Risiko berlarut-larutnya utang rafaksi migor

Janji pemerintah membayar utang rafaksi minyak goreng terkatung-katung lebih dari 2 tahun.

Minyak goreng. Foto Antara/Jessica Helena Wuysang

Pemerintah menggandeng Kejaksaan Agung (Kejagung) dalam menindaklanjuti tagihan rafaksi minyak goreng (migor). Kejaksaan bertugas menganalisis pembayaran dari aspek hukum.

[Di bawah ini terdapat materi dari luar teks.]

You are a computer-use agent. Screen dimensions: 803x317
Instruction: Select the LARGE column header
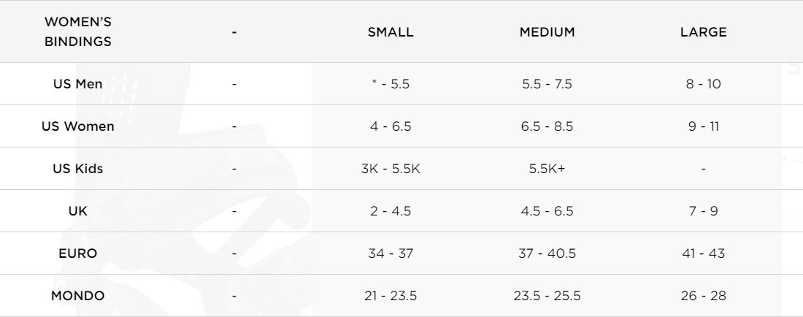(703, 31)
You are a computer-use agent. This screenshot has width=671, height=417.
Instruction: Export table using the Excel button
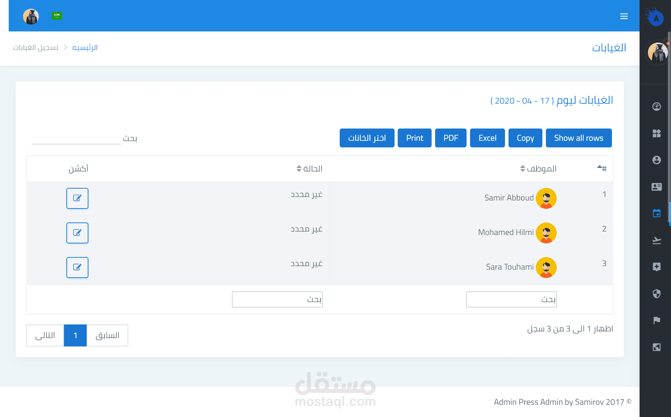coord(487,138)
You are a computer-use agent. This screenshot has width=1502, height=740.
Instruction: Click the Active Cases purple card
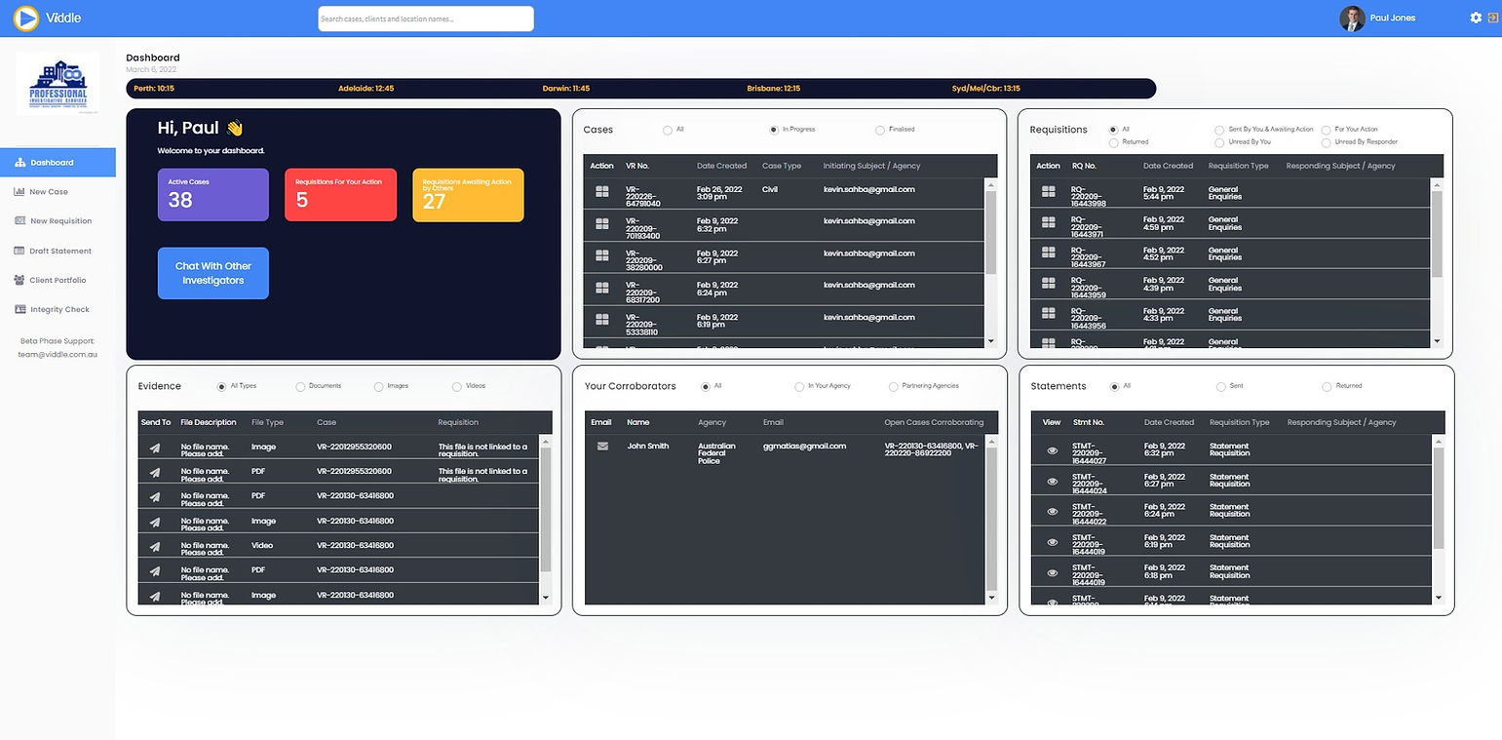pos(213,195)
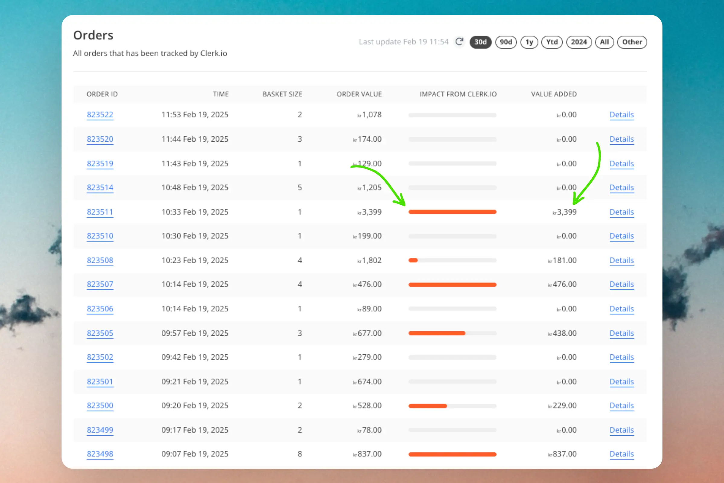Click the full impact bar for order 823511

[452, 212]

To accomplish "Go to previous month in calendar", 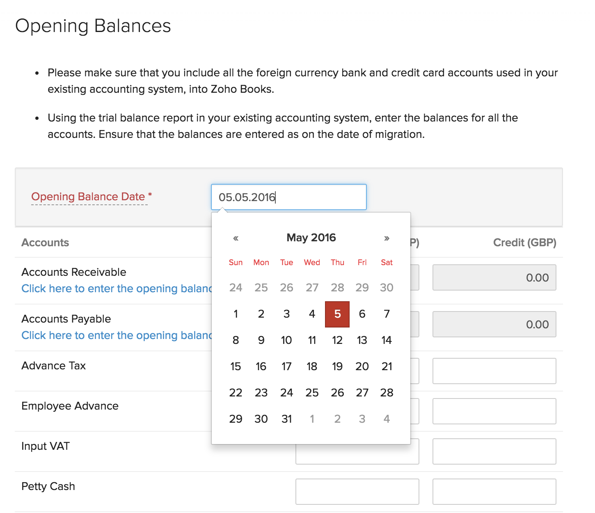I will (x=236, y=238).
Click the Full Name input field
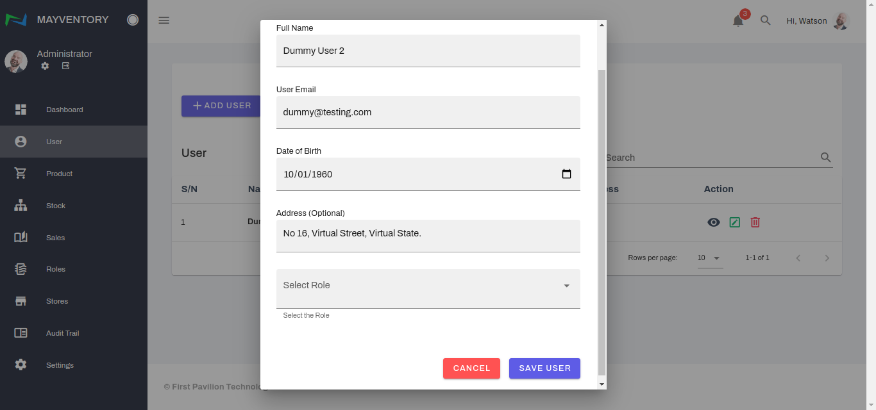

Utang ini muncul ketika pemerintah berjanji membayar selisih harga penugasan Rp14.000/liter dengan ongkos produksi Rp17.650/liter memakai uang Badan Pengelola Dana Perkebunan Kelapa Sawit (BPDPKS) maksimal 17 hari kerja usai kelengkapan dokumen pembayaran berdasarkan hasil verifikasi. Penugasan berlaku per 19 Januari 2022 hingga akhir bulan tersebut. Namun, hingga kini tidak juga terealisasi pembayarannya.

Jaksa Agung Muda Bidang Perdata dan Tata Usaha Negara (Jamdatun) Kejagung, Feri Wibisono, menyampaikan, pihaknya sudah membuat naradamping (liaison officer/LO) untuk memastikan kebijakan yang diambil tak memiliki resiko hukum di kemudian hari. Dalam perkembangannya, tidak semua klaim pengusaha terakomodasi lantaran terbentur permasalahan dokumen, seperti tak lengkapnya berkas pendukung.

"Kami mengacu pada perhitungan yang dilakukan oleh Sucofindo selaku surveyor," katanya beberapa waktu lalu.

Dalam analisis Sucofindo, sebanyak 54 pelaku usaha, baik ritel modern maupun usaha tradisional, mengajukan klaim pembayaran rafaksi. Hasilnya, hanya Rp474 miliar yang terverifikasi.